Houseflies are more than an ever-present annoyance, they also represent one of the leading disease-transmitting insects that we have to contend with.  While their origins can be traced back to Asia, the common housefly now populates every continent with the exception of Antarctica, and it’s only a matter of time before they settle there as well.  Let’s take a look at some of the lesser-known characteristics of houseflies in order to reaffirm the importance of keeping them under control as much as possible.

 

They Follow Humans

Research suggests that houseflies and humans are inseparable, and without humans, this species probably would not survive to the extent that it has thus far.  We rely on flies to break down human-caused waste while flies rely on our filth in order to do everything from nest to reproduce.  In fact, it’s rare to see the housefly in an environment that is devoid of human activity.  However, they also have a keen sense of our presence, and they can travel great distances once they pick up our scent, or the scent of what we want to leave behind.

 

Consequently, it’s impossible to eradicate them, which is why we contend with them on a regular basis. The best we can hope for is to create conditions that will keep them at bay.  However, it’s also important that we remain vigilant when it comes to controlling houseflies due to their propensity to cross-contaminate things and transmit disease.

 

They Are Filthy

Flies are filthy, we all know that, but they are a lot dirtier than most people think.  Not only do flies regurgitate as they feed whenever the land on our food, dishes or cups, but they also defecate.  Consequently, even if they’re not leaving deposits of their previous meal as they feed on what we’re eating or drinking, but they leave behind whatever they’ve processed as well.  Theoretically, we can be exposing ourselves to all kinds of germs and pathogens every time a fly touches something that we will put to our mouths.

 

In fact, it’s not beyond the realm of possibility that some cases of salmonella, e.

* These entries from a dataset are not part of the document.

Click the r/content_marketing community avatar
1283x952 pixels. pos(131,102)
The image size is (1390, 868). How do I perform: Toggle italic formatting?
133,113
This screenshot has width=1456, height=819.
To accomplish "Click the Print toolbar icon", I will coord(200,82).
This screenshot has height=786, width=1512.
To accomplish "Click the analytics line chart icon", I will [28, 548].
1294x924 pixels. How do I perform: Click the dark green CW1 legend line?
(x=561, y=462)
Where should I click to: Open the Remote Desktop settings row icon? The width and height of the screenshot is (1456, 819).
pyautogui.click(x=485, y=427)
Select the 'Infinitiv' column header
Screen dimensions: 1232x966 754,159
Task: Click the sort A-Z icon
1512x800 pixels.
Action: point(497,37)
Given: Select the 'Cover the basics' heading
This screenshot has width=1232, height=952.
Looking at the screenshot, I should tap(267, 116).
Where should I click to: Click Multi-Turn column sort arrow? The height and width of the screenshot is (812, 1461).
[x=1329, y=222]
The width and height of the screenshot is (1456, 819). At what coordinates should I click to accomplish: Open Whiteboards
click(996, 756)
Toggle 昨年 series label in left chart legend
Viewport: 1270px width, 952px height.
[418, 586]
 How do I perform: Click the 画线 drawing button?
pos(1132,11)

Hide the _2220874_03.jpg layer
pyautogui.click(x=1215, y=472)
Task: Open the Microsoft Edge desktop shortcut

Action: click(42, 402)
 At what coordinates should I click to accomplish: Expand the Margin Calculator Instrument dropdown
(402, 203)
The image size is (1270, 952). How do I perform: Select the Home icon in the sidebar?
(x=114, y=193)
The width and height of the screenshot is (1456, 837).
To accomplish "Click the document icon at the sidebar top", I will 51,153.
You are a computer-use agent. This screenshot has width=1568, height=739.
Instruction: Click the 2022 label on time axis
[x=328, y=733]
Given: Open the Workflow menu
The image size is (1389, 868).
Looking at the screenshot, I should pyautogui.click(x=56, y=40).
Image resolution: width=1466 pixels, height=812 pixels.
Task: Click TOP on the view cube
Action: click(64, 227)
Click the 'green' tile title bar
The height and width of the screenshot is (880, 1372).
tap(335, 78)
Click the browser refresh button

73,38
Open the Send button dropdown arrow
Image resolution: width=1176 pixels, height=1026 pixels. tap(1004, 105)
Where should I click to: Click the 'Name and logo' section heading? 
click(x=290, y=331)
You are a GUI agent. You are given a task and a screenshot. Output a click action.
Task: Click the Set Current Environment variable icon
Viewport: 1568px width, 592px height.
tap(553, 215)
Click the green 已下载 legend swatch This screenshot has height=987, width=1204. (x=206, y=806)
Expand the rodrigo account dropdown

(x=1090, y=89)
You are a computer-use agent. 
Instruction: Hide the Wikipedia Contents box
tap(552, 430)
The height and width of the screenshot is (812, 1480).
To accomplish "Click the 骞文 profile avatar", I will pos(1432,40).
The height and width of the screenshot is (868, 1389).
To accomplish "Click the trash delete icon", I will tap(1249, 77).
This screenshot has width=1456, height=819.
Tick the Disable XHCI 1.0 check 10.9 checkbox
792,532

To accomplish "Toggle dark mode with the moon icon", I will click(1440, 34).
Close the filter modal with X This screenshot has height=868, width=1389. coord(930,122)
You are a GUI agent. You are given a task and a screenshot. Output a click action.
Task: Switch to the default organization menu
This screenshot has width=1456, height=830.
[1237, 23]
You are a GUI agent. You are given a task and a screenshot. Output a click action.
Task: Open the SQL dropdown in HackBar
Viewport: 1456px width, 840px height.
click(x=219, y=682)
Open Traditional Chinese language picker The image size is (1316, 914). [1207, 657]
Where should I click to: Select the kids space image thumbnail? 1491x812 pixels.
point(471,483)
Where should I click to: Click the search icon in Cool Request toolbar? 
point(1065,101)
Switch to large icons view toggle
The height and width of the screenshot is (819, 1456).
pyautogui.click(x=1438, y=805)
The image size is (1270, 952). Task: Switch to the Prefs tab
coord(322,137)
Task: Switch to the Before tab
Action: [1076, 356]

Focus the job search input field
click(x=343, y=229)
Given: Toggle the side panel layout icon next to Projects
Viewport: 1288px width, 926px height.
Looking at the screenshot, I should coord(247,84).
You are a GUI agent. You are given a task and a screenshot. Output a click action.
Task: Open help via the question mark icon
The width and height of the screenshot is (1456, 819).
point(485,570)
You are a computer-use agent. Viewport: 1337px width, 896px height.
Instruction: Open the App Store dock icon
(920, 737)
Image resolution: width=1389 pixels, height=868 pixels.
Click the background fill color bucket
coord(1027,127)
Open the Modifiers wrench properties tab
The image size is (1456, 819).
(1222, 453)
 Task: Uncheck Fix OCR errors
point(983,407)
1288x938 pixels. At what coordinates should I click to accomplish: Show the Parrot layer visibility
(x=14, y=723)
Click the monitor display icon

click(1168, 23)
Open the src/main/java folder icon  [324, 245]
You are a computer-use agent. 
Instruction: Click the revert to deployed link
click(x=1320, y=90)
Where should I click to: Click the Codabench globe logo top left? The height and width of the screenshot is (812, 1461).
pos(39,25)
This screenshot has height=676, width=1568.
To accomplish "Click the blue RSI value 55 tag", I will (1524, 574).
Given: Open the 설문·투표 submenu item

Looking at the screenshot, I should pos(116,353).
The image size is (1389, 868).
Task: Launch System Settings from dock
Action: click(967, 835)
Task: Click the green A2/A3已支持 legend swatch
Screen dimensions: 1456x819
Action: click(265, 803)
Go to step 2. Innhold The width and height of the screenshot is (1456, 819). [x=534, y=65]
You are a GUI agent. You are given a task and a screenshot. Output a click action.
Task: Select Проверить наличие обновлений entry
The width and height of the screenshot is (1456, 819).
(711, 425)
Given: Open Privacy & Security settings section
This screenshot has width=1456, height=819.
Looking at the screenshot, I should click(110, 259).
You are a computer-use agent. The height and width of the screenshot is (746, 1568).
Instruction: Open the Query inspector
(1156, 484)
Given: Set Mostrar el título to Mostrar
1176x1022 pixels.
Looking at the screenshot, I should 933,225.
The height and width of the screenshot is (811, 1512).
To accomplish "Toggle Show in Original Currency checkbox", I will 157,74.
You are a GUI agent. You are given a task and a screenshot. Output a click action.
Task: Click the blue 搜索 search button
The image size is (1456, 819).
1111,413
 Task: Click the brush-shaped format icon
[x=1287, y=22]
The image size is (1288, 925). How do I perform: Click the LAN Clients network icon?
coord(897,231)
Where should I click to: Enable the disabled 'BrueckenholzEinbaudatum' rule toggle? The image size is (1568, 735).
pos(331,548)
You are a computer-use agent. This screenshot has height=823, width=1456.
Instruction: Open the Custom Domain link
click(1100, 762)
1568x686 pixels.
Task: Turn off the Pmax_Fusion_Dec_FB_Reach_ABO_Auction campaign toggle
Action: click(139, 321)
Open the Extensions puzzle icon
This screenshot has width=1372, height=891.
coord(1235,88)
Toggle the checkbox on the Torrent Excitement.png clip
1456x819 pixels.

Coli infections and other outbreaks could be spread by flies.  We’ll never know the true extent of the problem, but it’s something that we should think about the next time we brush off flies from our food, especially after they’ve been hanging around for a while.

 

They Travel

Most flies will set up housekeeping near food sources, particularly in populated, congested areas.  However, flies have been known to travel up to 20 miles in search of food in rural areas.  On average, the urban fly may have a territory of only a couple of blocks whereas rural ones can easily travel more than five miles on a regular basis before heading home.

 

They are also prolific breeders that will set up camp in a new location if it’s more desirable than the one they call home now.  Consequently, we can easily become overrun with flies if we’re not careful with how we dispose of trash and secure food.

 

They Eat Liquids

While flies will feed on a wide-range of organic matter, they can’t eat solids.  Instead, they regurgitate on their food, and the acids from their stomachs causes it to liquefy.  Flies then suck up the juice with a straw-like appendage before it passes through their digestive tract.  Unfortunately, they tend to leave some of this vomit behind as well.  Another interesting factoid is that flies taste with their feet instead of their mouths.  This is one reason why they walk, hop and bounce around food as they scope out the best place to settle in for their next meal.

 

28 Days

Contrary to popular belief, the average housefly can live for 28 days, and during that time females can produce up to 500 eggs.  During that time, flies will be on a continual hunt for food to supply them with the enormous amount of energy they need on a daily basis, and much of that energy will be spent on trying to breed.

 

While we’re not saying that you should discard food and throw away drinks whenever flies land on them, it’s important to keep living areas as fly-proof as possible now as well as during a prolonged survival situation.  It doesn’t take a lot of refuse to attract flies, and it also doesn’t take a lot to become overrun with these disease-carrying opportunists.  While it may take some persistence and effort, you and your family will dramatically decrease the chances of catching a bug, no pun intended.